The Lightning Seeds are not so much a vanity project as a musical endeavor, an attempt to see if a veteran producer could hack it behind a microphone rather than a desk. But after working with Echo & the Bunnymen and the Fall, Ian Broudie the producer knew a little something about pop music. And even if his work as a producer resulted in eerie, powerful indie anthems, the Lightning Seeds have always trafficked in wispy, loveable pop. That’s not say that the Seeds are entirely a one-man show; Simon Rogers traditionally brought both a dance and classical aesthetic to the band’s pop ideology, while Ali Kane and Martyn Campbell make for an engaging addition. But the Lightning Seeds are Broudie’s project at heart, the product of a Liverpudlian youth and a fondness for warm, Beatlesy melodies.


Best known for their 1996 football anthem, “Three Lions”, the Seeds had a short flash of pop stardom. But they’ve been quiet for a decade now, and the fans they won for that brief Britpop moment have mostly turned away. Maybe that’s how it should be. The delicate pop sound of the Seeds was never really meant for anthems, on or off the court.  It’s meant to be listened to in dreary bedrooms in towns whose moment of glory, like the Seeds themselves, has already passed. 


On Four Winds, their sixth studio album, Broudie seems to want to try something different—if only slightly so. Take, for example, the title track’s angelic opening, which is less hypercharged Britpop than dreamy shoegaze. It’s not exactly miles away from what they’ve tried before, but it is definitely a step in the right direction.  Yet any attempts towards experimentation wind up discarded by the album’s end. Most of the record is straightforward pop, and that’s where the band seems most comfortable. But it’s also why Four Winds is only a good album, and not a great one. 


Lyrics have never really been Broudie’s strongest asset, and Four Winds is no different. On “Don’t Walk on By”, he takes the initiative to ask “If all the moments of your life / Flash before your eyes / Would you laugh, or would you cry?” Or on “Things Just Happened”, where he describes the life of “That girl / She’s just a girl / In a hard-luck world”. Camus it’s not, but there’s a sweet simplicity to most of Broudie’s writing. His gift is for bouncy, lighter-than-air pop melody, and Four Winds has more pop hooks than Rihanna on a fishing trip. It’s numbers like “Ghosts” that remind us of that gift. A song reminiscent of both classic Britpop (familiar territory for the Seeds) and (slightly) more experimental fare, “Ghosts” is the album’s highlight and a tough number to match.

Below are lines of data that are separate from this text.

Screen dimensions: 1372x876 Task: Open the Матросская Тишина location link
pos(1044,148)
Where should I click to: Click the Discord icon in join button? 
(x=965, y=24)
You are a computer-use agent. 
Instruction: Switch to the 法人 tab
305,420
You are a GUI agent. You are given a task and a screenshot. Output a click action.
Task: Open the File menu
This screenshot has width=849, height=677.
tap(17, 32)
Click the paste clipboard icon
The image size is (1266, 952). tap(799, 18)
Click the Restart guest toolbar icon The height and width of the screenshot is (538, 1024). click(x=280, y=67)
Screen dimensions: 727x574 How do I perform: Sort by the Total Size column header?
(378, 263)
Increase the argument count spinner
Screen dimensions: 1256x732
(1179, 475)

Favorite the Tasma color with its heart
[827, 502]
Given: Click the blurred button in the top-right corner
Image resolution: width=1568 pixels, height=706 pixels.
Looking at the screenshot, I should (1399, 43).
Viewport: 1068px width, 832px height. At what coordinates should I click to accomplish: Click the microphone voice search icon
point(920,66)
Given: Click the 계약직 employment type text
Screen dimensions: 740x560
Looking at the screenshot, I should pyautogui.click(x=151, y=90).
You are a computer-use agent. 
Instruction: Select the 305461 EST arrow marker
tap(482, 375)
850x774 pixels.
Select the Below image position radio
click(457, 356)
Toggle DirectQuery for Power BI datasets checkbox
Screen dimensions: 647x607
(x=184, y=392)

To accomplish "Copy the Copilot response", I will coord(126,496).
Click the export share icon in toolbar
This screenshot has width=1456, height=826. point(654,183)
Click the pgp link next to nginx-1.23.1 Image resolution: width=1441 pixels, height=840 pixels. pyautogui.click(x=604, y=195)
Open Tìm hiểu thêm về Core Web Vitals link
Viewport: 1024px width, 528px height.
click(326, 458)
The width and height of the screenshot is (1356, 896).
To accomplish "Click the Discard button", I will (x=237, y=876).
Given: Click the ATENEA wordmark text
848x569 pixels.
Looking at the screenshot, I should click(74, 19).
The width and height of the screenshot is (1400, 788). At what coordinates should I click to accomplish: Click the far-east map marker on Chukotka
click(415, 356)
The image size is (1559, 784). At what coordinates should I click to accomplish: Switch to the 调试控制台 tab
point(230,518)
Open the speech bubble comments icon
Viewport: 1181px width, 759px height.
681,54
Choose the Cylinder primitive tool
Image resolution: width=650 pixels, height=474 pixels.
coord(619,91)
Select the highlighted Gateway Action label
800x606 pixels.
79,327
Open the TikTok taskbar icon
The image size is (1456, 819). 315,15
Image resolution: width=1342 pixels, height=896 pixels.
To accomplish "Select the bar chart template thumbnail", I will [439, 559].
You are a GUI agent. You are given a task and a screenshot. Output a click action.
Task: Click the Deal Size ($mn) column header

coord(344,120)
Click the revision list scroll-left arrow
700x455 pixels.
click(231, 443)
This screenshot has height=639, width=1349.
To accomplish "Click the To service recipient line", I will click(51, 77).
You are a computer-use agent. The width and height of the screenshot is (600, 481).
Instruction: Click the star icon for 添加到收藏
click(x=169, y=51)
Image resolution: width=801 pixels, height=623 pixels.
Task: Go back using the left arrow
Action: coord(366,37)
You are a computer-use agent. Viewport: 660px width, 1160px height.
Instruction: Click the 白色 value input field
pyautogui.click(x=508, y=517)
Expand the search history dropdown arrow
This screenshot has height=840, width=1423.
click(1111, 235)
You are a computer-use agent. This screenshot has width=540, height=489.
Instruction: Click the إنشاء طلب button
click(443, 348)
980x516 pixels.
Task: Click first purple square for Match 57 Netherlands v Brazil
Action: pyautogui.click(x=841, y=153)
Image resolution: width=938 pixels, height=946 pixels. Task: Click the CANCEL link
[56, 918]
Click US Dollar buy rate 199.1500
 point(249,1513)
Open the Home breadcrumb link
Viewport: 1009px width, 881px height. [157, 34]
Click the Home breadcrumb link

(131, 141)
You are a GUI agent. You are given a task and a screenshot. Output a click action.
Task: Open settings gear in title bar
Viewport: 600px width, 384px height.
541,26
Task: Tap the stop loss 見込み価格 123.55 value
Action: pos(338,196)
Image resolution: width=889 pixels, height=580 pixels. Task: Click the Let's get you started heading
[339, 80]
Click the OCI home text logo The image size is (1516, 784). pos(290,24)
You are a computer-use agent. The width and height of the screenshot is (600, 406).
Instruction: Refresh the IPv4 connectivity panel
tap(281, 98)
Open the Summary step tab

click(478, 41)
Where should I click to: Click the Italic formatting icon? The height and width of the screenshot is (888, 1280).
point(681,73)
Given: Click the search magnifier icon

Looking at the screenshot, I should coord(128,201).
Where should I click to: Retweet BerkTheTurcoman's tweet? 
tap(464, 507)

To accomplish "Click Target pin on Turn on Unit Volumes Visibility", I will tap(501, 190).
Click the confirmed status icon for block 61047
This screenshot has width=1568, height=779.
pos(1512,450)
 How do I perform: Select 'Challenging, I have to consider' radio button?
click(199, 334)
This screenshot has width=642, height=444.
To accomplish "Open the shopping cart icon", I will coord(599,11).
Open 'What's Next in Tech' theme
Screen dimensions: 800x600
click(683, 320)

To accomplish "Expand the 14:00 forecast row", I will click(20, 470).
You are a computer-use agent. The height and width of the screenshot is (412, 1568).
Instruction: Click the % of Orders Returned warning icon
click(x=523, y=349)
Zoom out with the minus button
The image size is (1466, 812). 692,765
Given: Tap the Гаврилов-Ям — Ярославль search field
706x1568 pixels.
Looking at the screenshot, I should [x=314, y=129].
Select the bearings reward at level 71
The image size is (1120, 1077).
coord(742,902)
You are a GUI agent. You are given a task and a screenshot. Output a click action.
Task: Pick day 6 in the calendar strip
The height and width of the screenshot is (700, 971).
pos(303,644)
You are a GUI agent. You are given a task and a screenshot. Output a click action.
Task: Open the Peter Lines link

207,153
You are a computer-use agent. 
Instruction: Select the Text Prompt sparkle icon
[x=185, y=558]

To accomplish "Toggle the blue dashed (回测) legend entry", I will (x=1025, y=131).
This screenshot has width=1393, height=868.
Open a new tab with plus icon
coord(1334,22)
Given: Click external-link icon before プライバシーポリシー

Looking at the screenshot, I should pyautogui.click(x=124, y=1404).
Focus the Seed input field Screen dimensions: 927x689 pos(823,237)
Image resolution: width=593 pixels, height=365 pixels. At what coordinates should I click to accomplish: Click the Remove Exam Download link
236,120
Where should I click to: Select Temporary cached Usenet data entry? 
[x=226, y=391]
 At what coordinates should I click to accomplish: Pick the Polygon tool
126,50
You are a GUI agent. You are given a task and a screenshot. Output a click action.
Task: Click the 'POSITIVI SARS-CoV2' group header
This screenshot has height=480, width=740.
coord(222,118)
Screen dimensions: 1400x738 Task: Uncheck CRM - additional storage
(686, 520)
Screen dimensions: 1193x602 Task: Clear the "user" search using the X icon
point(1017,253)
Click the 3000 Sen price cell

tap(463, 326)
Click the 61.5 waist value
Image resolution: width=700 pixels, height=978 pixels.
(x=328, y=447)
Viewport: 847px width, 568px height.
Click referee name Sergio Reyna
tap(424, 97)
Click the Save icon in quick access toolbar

The truth is that when the songs start to blend together, some of the charm gets lost. And when “The Story Goes” sounds a lot like the amiable country twang of “Things Just Happened”, which sounds a bit like the gentle melody of “All I Do”, Four Winds threatens to fall apart. Broudie’s Liverpudlian charm will only go so far to carry an album that, at best, has only a handful of memorable tracks.


Four Winds definitely has its charms, but after a long period without new music from Broudie, it’s not quite the return-to-form we’ve the right to expect. It’s perfectly pleasant, at times (like the fuzzy “I Still Feel the Same”). But other numbers are either dull or blatantly derivative (McCartney could sue over “On a Day Like This”, but odds are he’s steering clear of courtrooms for the time being).


“I was born for this / All I want is this”, Broudie exclaims on the album’s closing track. Which is all very nice, but as the culmination of a varied, and occasionally vital, career, is Four Winds really all the Lightning Seeds had in them?